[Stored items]
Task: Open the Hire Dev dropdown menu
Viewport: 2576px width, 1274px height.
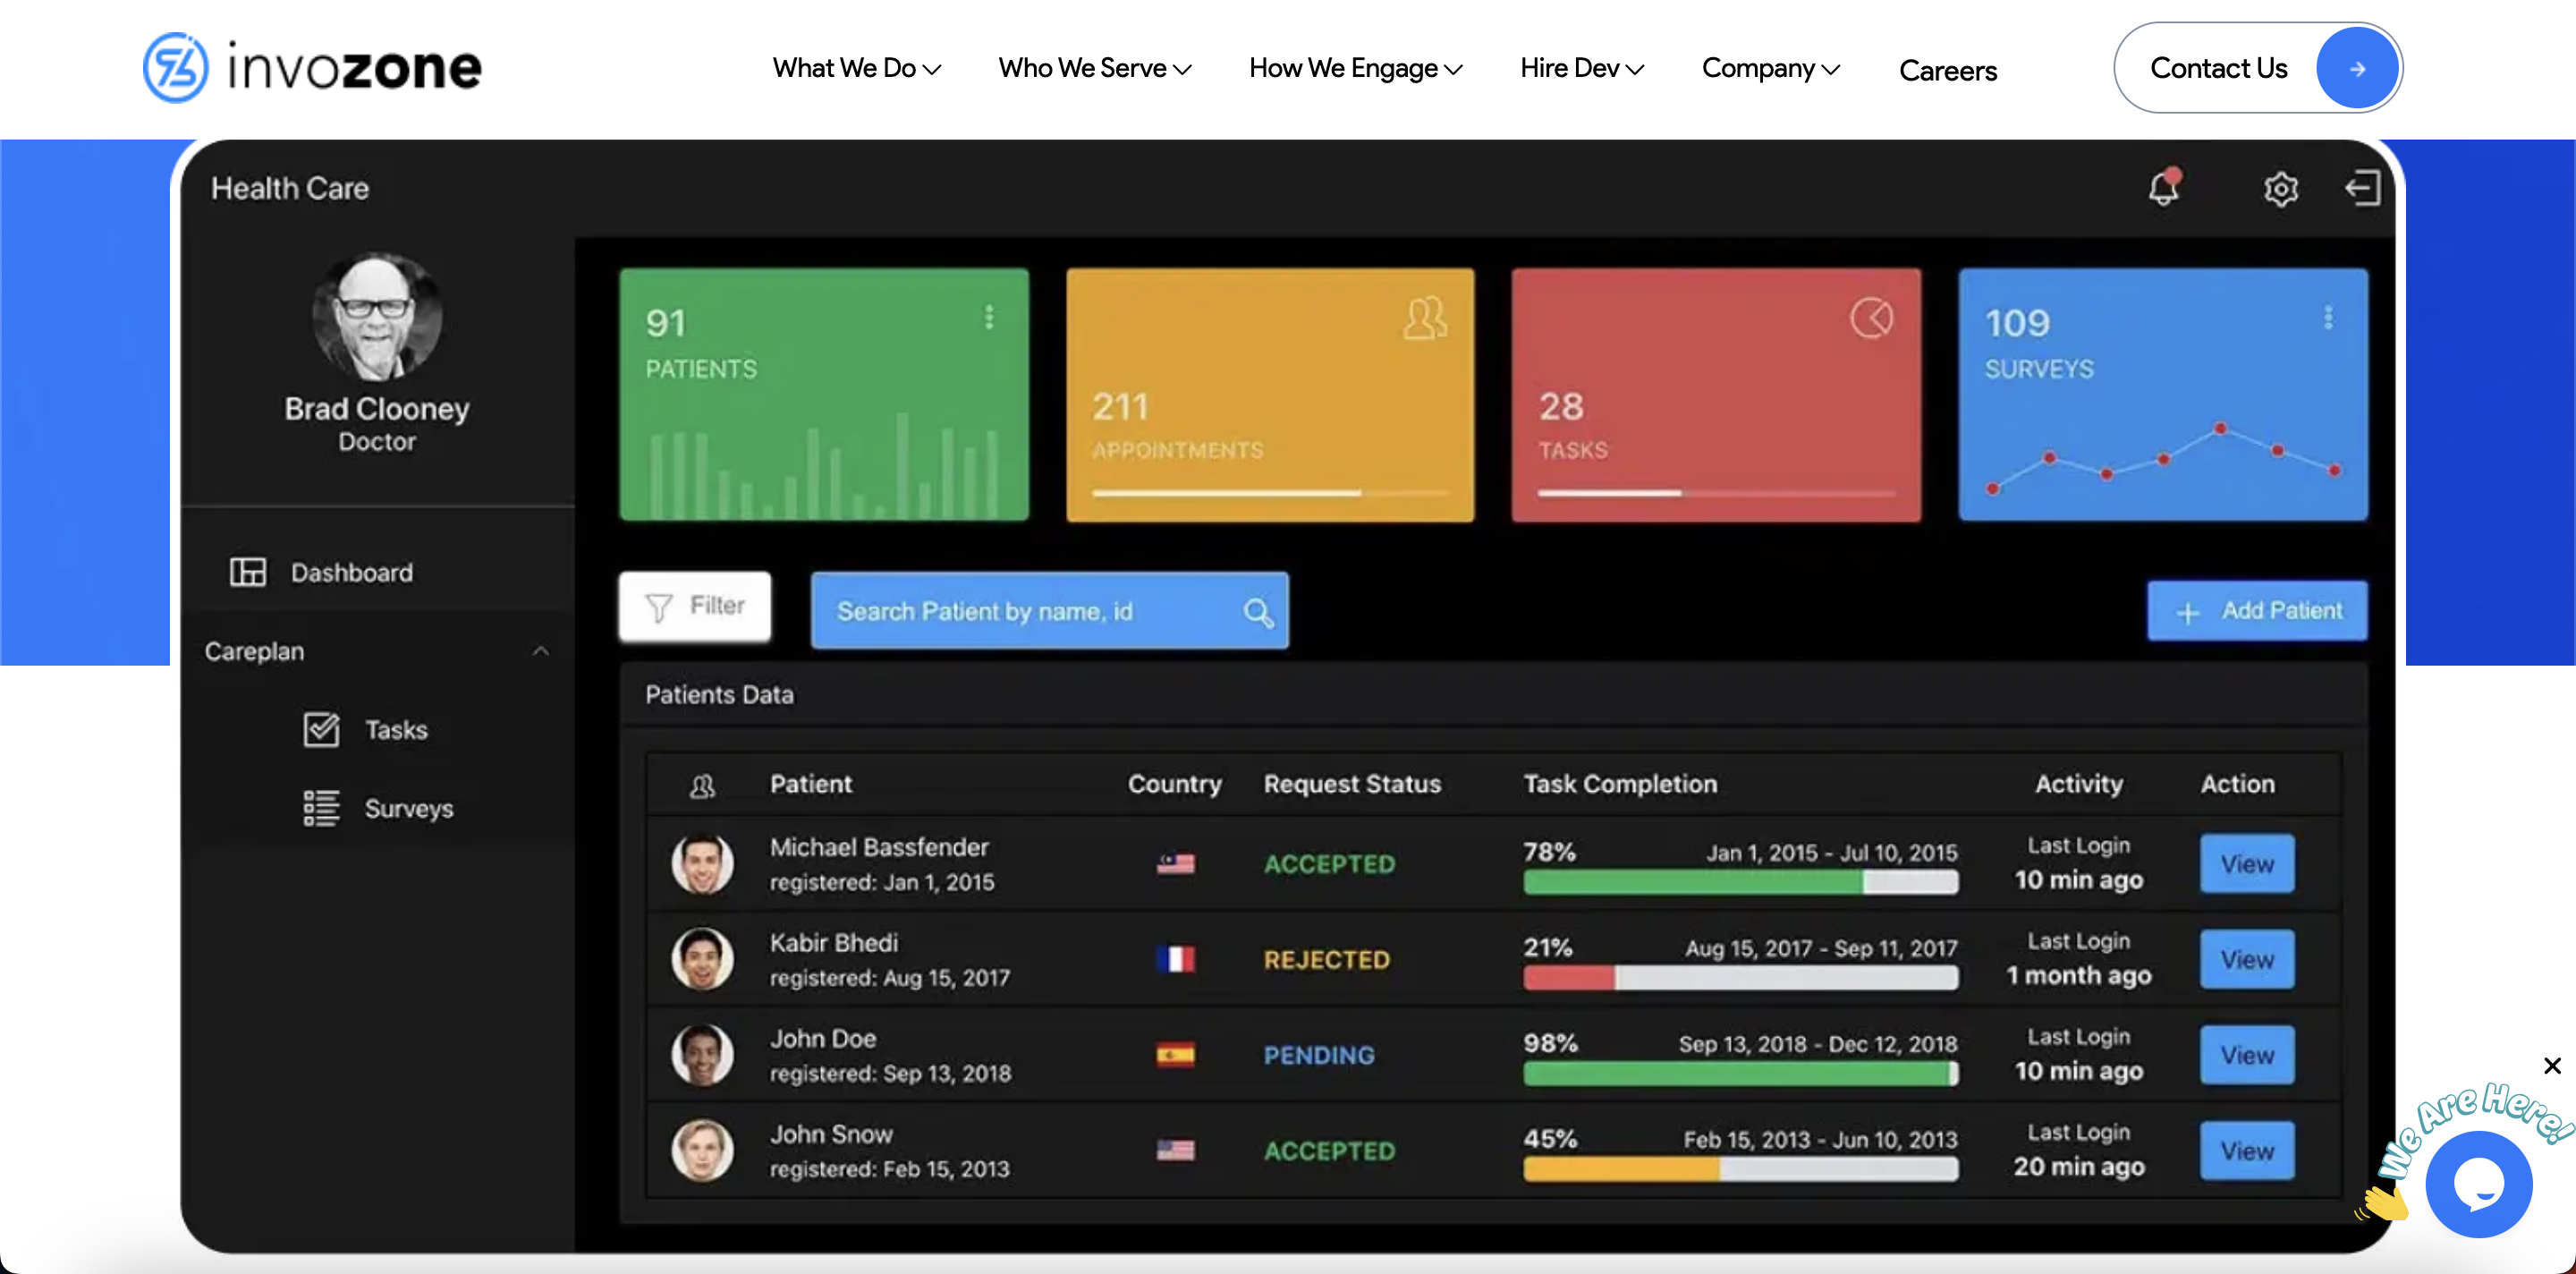Action: (x=1581, y=68)
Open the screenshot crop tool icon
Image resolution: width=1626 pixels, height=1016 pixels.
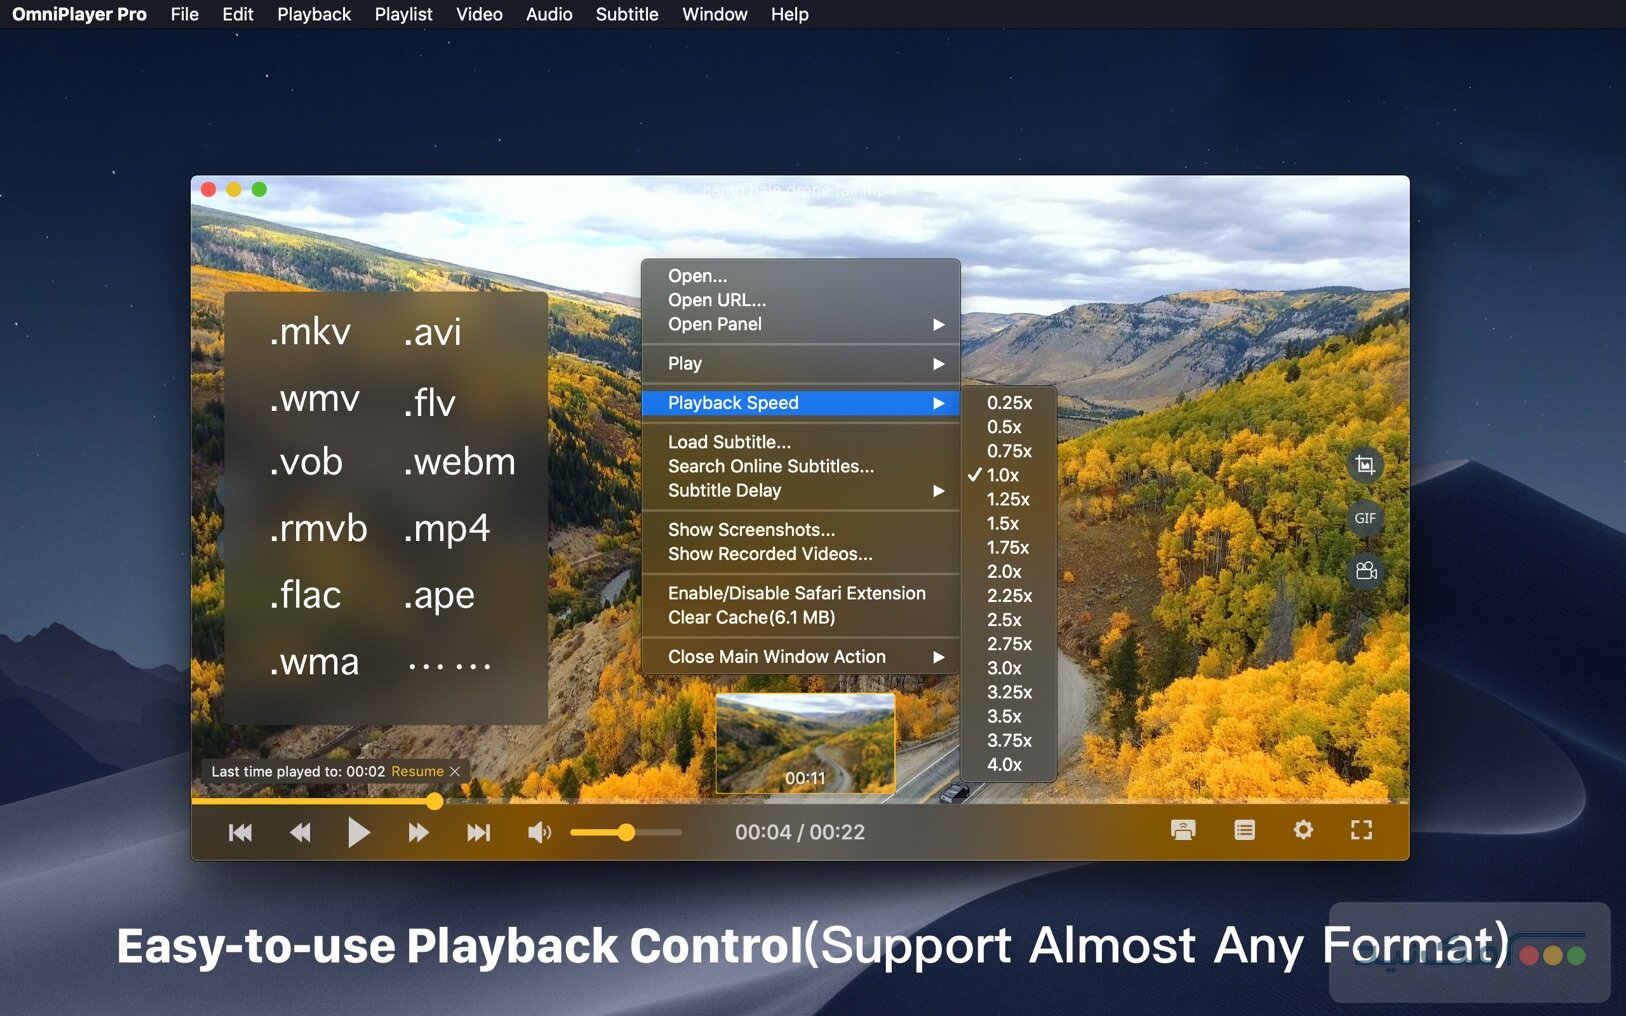(1366, 465)
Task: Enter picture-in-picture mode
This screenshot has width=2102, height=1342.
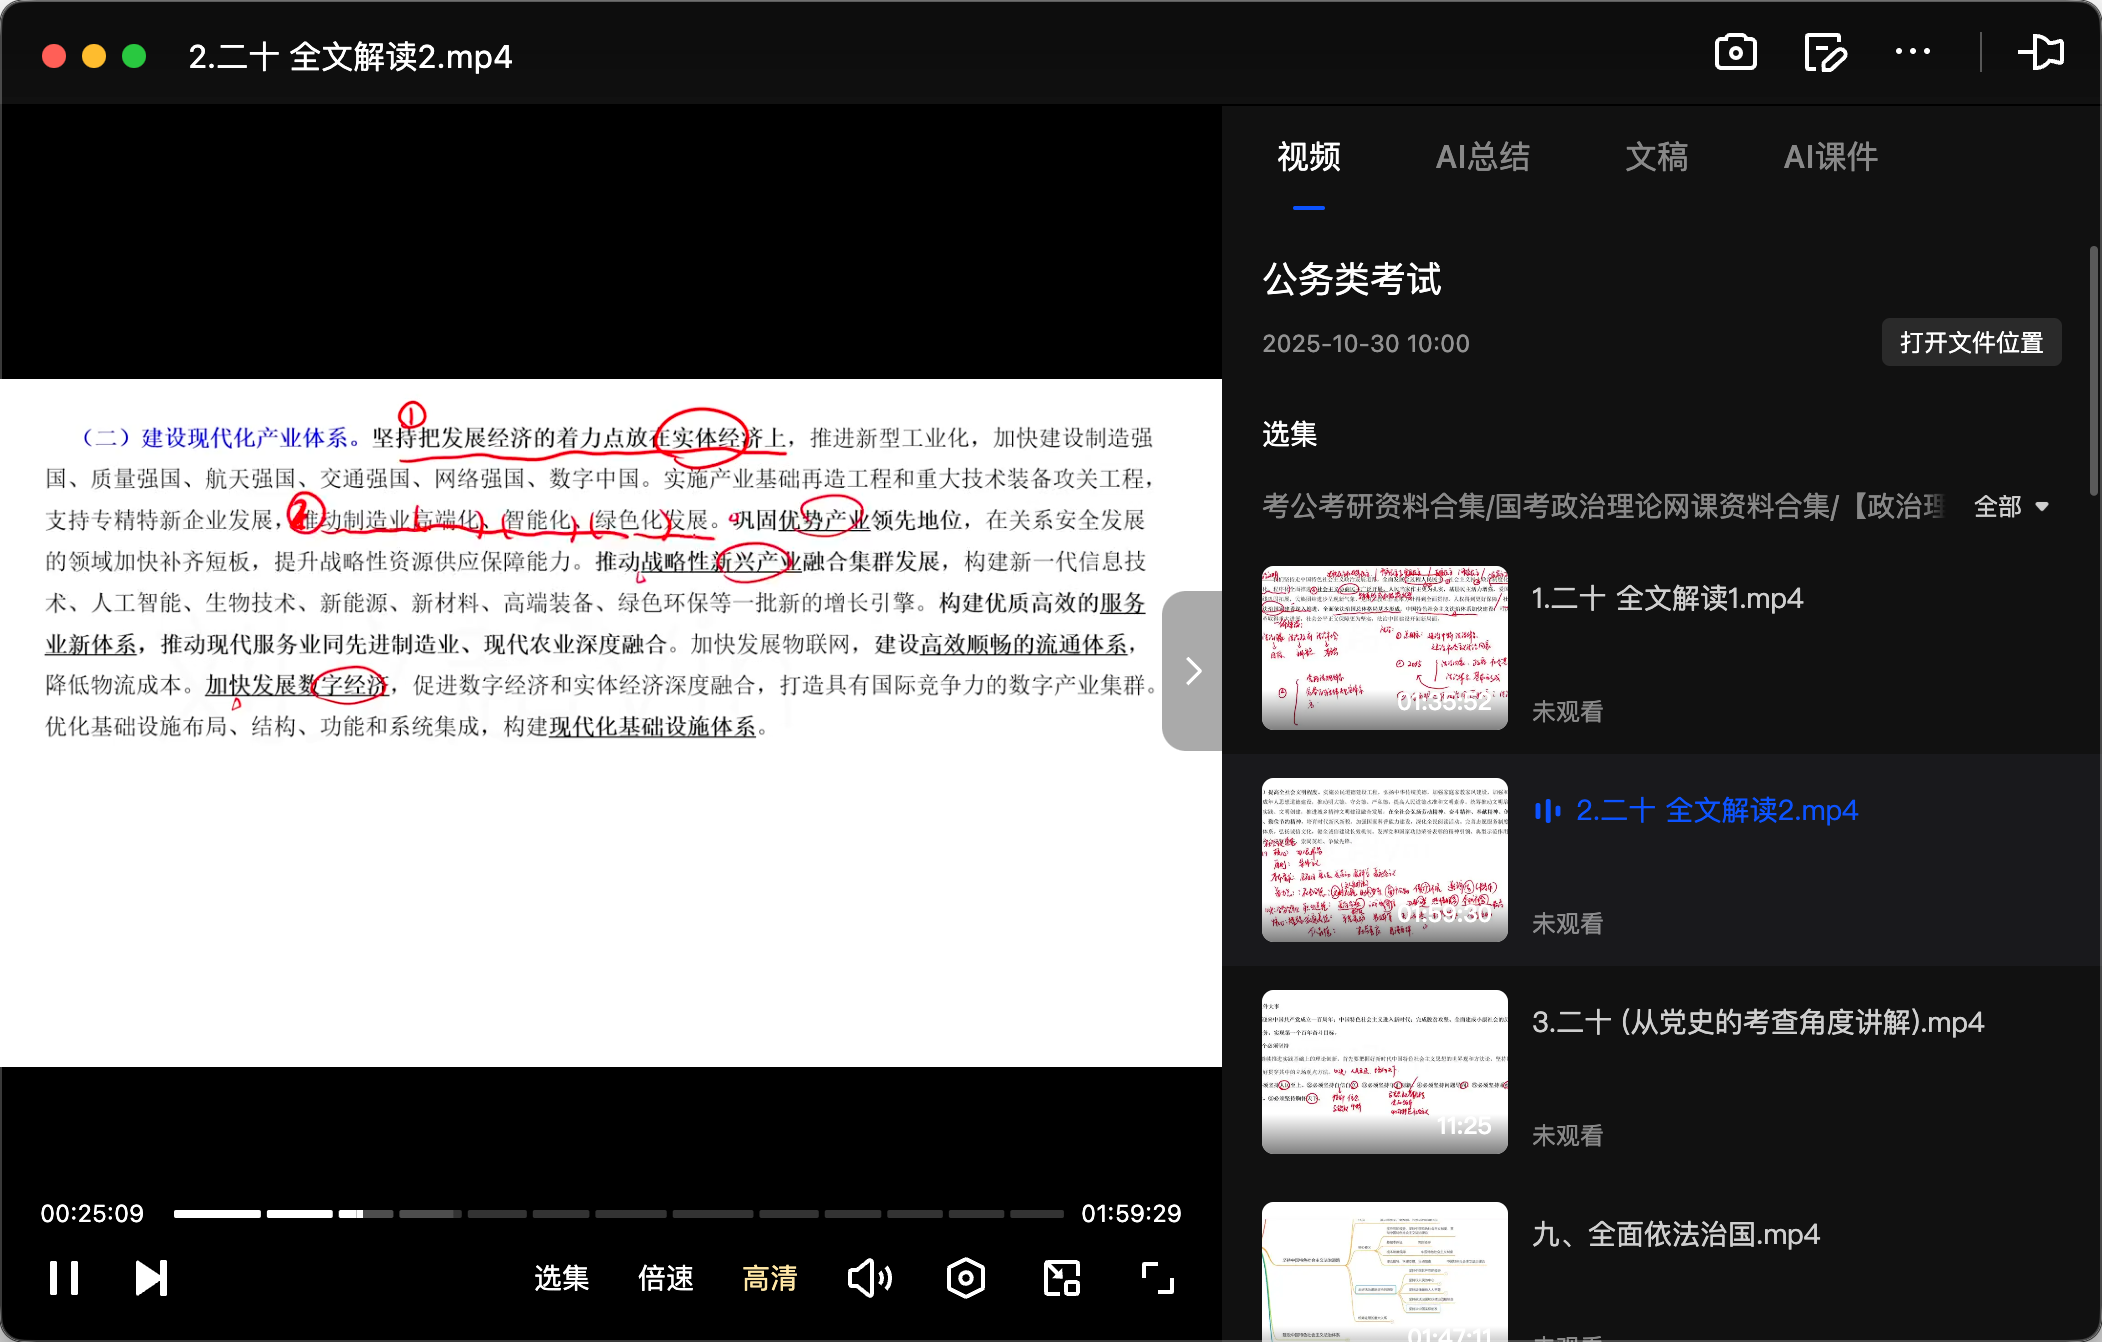Action: coord(1060,1278)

◆ **Work item**: For each line of the entries that holds the word "Open", pull that line out.

◆ **Reply to the exercise**:
Task: Open the Hire Dev dropdown menu
Open the screenshot crop tool icon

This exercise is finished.